# Walk away



## Wildflower (Oct 10, 2021)

Why is it that whe I walk away from my m3, the steering wheel and seat heat do not shut off?
Also, the steering wheel blocks the lower left portion of the screen where I would see cars sneaking up on me on the left before I change lanes?
How much power will I lose in so cal in 100+ degree sun during the summer?


----------



## garsh (Apr 4, 2016)

Wildflower said:


> Why is it that whe I walk away from my m3, the steering wheel and seat heat do not shut off?


Damn, I'm jealous of new cars with steering wheel heaters.

I'm pretty sure they turn off. They just come back on when you return to the car. For some reason, Tesla decided that these should be remembered settings.


Wildflower said:


> Also, the steering wheel blocks the lower left portion of the screen where I would see cars sneaking up on me on the left before I change lanes?


That was a statement, not a question? 😁

Try moving your seat further back, and/or your steering wheel further away. If you didn't know, the steering wheel has telescopic adjustments.



Wildflower said:


> How much power will I lose in so cal in 100+ degree sun during the summer?


Why are you using your seat and steering wheel heaters in 100+ degree weather?
😃

Sorry, that was my initial thought when I read that. My apologies, I couldn't resist.
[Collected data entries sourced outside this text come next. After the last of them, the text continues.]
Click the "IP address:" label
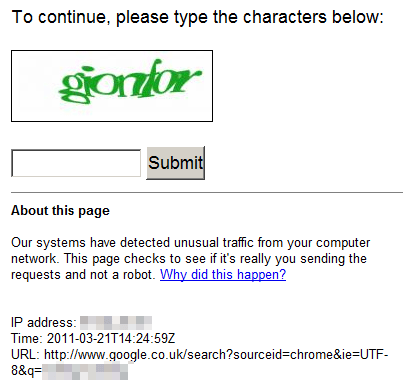 point(44,323)
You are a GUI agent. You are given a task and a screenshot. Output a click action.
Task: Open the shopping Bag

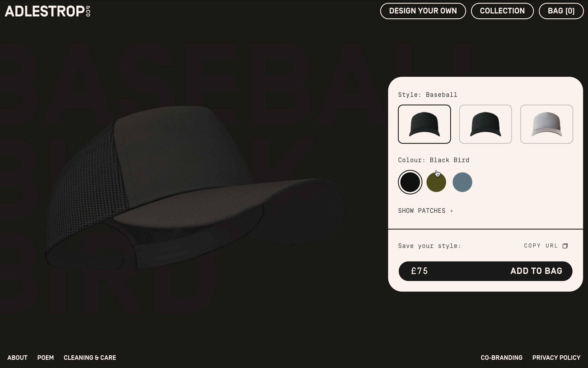561,11
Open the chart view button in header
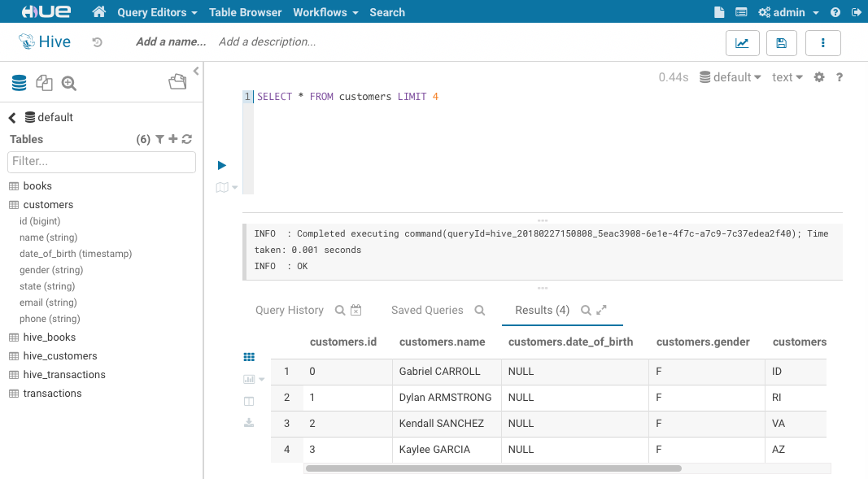 coord(741,43)
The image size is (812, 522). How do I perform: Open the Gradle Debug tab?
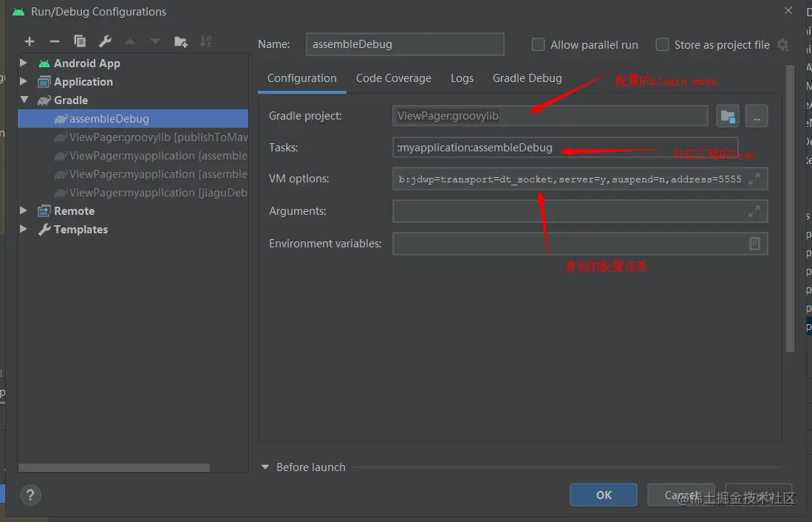pyautogui.click(x=527, y=78)
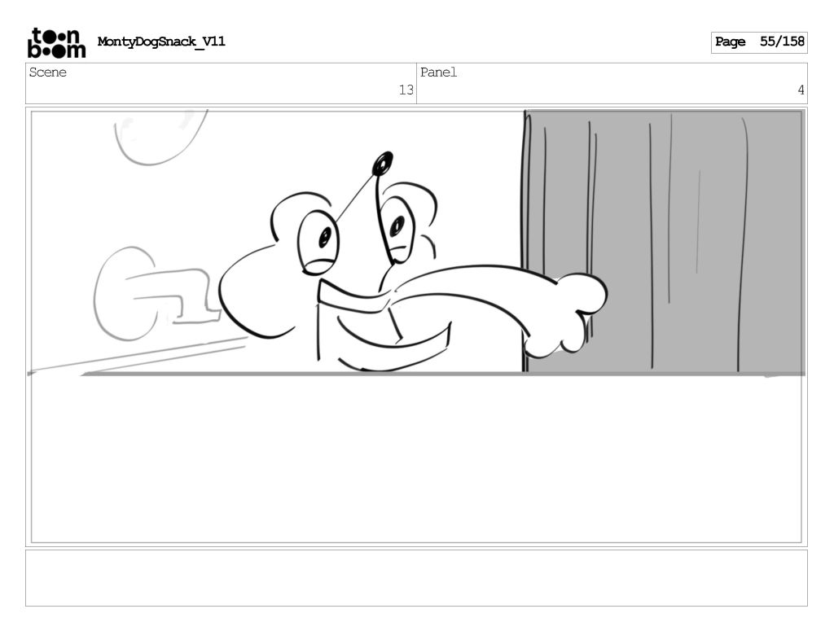Image resolution: width=834 pixels, height=644 pixels.
Task: Click the dog's fluffy head tuft
Action: point(297,210)
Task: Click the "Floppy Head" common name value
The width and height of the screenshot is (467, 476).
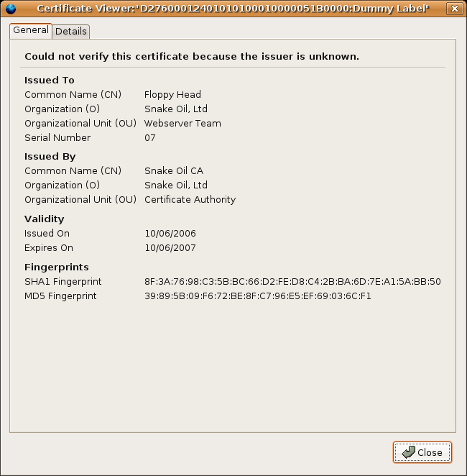Action: [172, 95]
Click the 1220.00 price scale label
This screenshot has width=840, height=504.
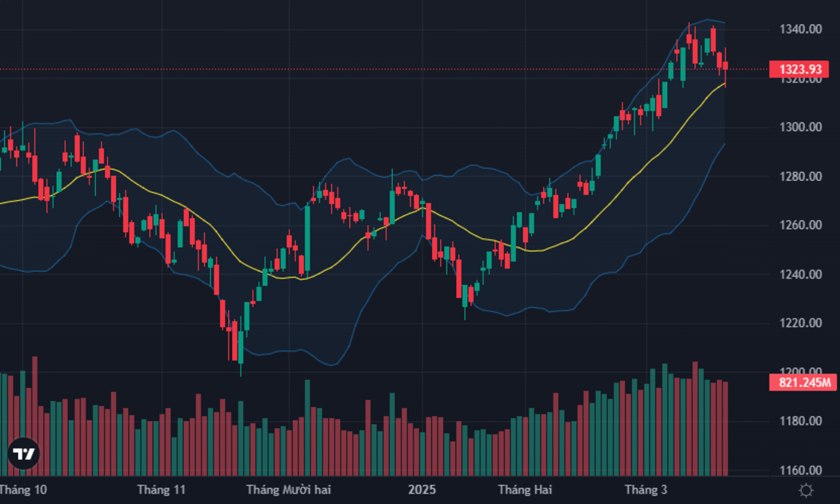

If you turn off cabin overheat protection, you won't lose anything extra. Is that what you're asking about? I don't leave that on overnight - just a waste of battery. Nothing in the interior will be hurt by heat. It's just for comfort, or protecting stuff in the car


----------



## Klaus-rf (Mar 6, 2019)

Only 100F? That's a mild day where I am.

The battery will not be degraded at all at only 100F. That's about optimal for max FCFC charging and using max power also.


----------



## Wildflower (Oct 10, 2021)

garsh said:


> Damn, I'm jealous of new cars with steering wheel heaters.
> 
> I'm pretty sure they turn off. They just come back on when you return to the car. For some reason, Tesla decided that these should be remembered settings.
> 
> ...


Goes from the 50s at night to 100 by day. The desert.


----------



## Klaus-rf (Mar 6, 2019)

Wildflower said:


> Goes from the 50s at night to 100 by day. The desert.


50's? Is that where you ponder wearing socks with your sandals and shorts?


----------



## garsh (Apr 4, 2016)

Wildflower said:


> Goes from the 50s at night to 100 by day. The desert.


Sorry about that. I couldn't resist making a little irrelevant joke.

When you ask about "power you will lose", can you clarify if you're talking about using battery power to cool the car while it's sitting, or are you asking about battery degradation, or something else?


----------